Feeding the hungry at Korem, Ethiopia, June 1985
Feeding the hungry at Korem, Ethiopia, June 1985

The song We are the World broke a record as the fastest-selling single in history. The first shipment of 800 thousand records sold out in three days.  It was a unique undertaking – a recording with the profits going to help others rather than the artists.  The song was recorded on the evening of 28 January 1985 and released as a single five weeks later.  Within four months, it had raised more than 50 million dollars in aid.  In the 25 years since, the song, the album and related merchandise have raised nearly $65 million for African aid.

Even more astonishing than its success is the fact that it did not cost a penny to record, promote or distribute.  “At that time,” says Executive Director of United Support of Artists for Africa (USA for Africa) Marcia Thomas, “everybody was on board with the idea … that this was going to happen.  Nobody was taking any money and no one was getting paid, and everyone was doing this because it was for a cause that everyone had signed onto.”  She laughs.  “Nobody wanted to be the one that changed that.” 
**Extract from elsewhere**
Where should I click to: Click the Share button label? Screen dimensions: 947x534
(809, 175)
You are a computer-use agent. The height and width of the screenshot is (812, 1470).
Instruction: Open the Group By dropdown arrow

In May, 1985, four months after the song was recorded, USA for Africa received its first royalty check of six point six million dollars.  Ken Kragen, who originally organized We are the World, was also the first president of USA for Africa.  At a press conference at which he accepted the check, he announced that a dozen representatives of USA for Africa would be escorting an airlift of supplies Africa the next month.  He said no funds would be distributed directly; rather, the charity would use the trip as a fact-finding mission to learn where the needs were greatest.

USA for Africa board members chartered a jet packed with 260 thousand tons of food, vitamins, medicine, tents, blankets—and even refrigeration equipment.  Kragen was on board the plane, along with several doctors and a handful of celebrities—among them, Harry Belafonte and Michael Jackson’s brother Marlin.  Kragen remembers their arrival in Sudan as an intensely emotional experience.  “It was very interesting because the big issue was drought, and as we landed it was raining, which in itself was considered quite an omen.”   He recalls that everyone on board the plane began to cry with emotion and exhaustion from the long trip.  

On the ground in Sudan, they got their first lesson in the challenges of giving aid.  The Sudanese government threw a welcoming luncheon reception.  At one point, says Kragen, a military general approached them with a request.  “He said, ‘If you would just put two million dollars in the bank here, we will see that it gets taken care of in the right way.’  Now, we were a fairly young and naïve group of people, but we weren’t that naïve.”

The next hurdle facing the aid group was getting relief supplies to the camps.  The roads were impassable in some places, and their trucks broke down frequently.  “We got to Addis Ababa,” says Kragen, and found that the cranes, many of them were broken down.  There were a whole series of relief boats out on the ocean with supplies, but they couldn’t unload them.  So we spent money making sure that could be taken care of.”

At first, USA for Africa distributed funds to US-based organizations carrying out famine relief in East Africa, such as Care and Save the Children.  After 1987, says Thomas, USA for Africa began funding grants and development programs directly.  “We gave … to more than four hundred different projects (on the ground) during a five- or six-year period,” says Thomas.  “We funded everything from education, water, water well development, capacity building, training, agricultural improvements, women’s projects, entrepreneurial projects… We were probably one of the first groups to give what is called micro-finance funding." 

Over the years, We are the World has continued to generate money – so far $64 million – and that figure may soon get a big boost:  To mark the 25th anniversary of the original song, USA for Africa tells VOA it is planning a new recording of it in January of 2010.  “Plans are afoot,” says Kragen, “to bring together the top artists, not only in America…but in this case, worldwide … in a major re-recording of the song, a very dramatic one, and that project is pretty much being announced as we’re talking.”

Organizers have not yet said who will participate.  But Kragen tells VOA that African artists are now being actively recruited—and will include some “big names.”

Will the new We are the World be as successful a fundraiser as the first?  Kragen says the plans are to make it an “audacious” event—but the rest will be up to the consumer and the listening public.